Here is one type of Spirit-of-the-Creator Stone that was noticed in the Magomiskwak hills. Notice how it has been shaped out from stone tools (split from stone anvil or hammer-stone, etc.) These stones are also known as Algonquian image stones, sort of a head-and-shoulders bottle-neck shape, which was the shape of a very spiritual expression:
Nearby was this second shaped-out rock, larger and more broad, which looked like a collapsed Standing Stone with a nice tip at the top. As a matter of fact it looks very much like a broader (i.e. wider) version of another standing stone I noticed in this area that was featured a little while ago in a previous post:
Another thought about stone shapes: there were many, many kinds of stone shapes that were worked-out and used. It is hard to wrap one's mind around the many millions of shaped-out stones that are found throughout the landscape. Take just one kind of stone structure for example- cairns, or rock piles. Every stone in a cairn or stone mound was specially placed there and more likely than not, every stone was either shaped out (split, rounded, etc.) or used because of a natural anomaly associated with the stone- and all of these stone shapes had meanings behind them, even the way they were placed and arranged onto the cairn. The different shaped stones of a cairn could relate to perceived universal/ localized energies as experienced by the ancestors of native people (a practice which would be associated with "animism"). For instance, when looking at a cairn it is obvious the stones are special, but the "why" of it is sometimes elusive. For more on this topic you may want to pick up a copy of Vine Deloria Jr.'s book "The World We Used to Live In."

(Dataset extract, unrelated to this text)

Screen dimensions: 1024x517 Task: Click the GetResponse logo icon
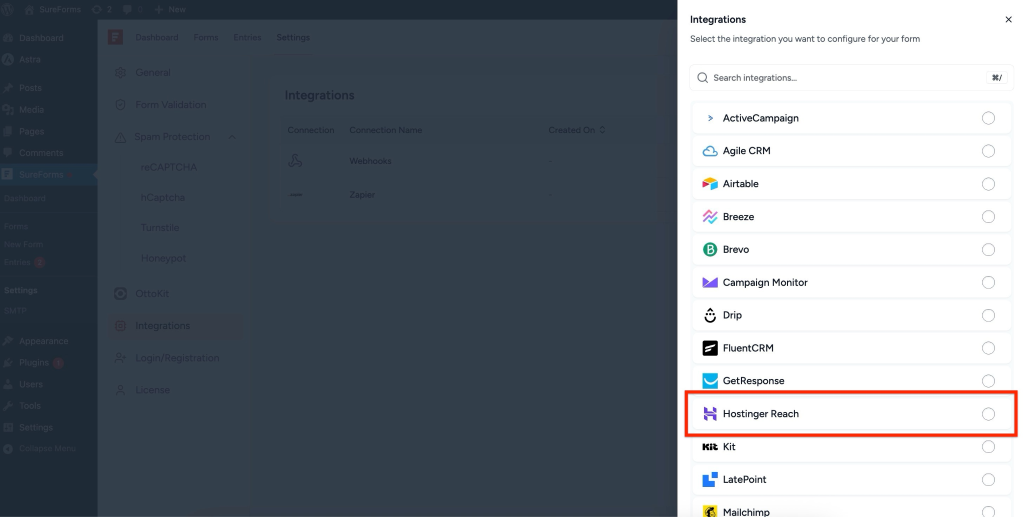click(x=710, y=381)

Stones can tell a story if we learn how to interpret them- a stone cairn in the shape of a turtle could tell us something about the person who created the structure, or it could convey a message about the area, or even a mythology. A cairn with a fish motif could serve as an offering altar from before or after a fishing excursion, or even just a manifested thought/ action to ensure a good catch by making a fish effigy (this is the same kind of thinking I used when I hiked up Mt. Nobscot the day before I ran the Boston Marathon in 2009, so I could see the Boston Skyline and project myself to the finish line- and the run the next day was a success, I ran all 26.2 miles). Likewise, a cairn with a head-and torso of a man looking up towards the sky could be a petro-form/stone hieroglyph indicating a good spot for solar observation - There is a bigger picture at work here, we simply need to tune in with an open heart, and listen.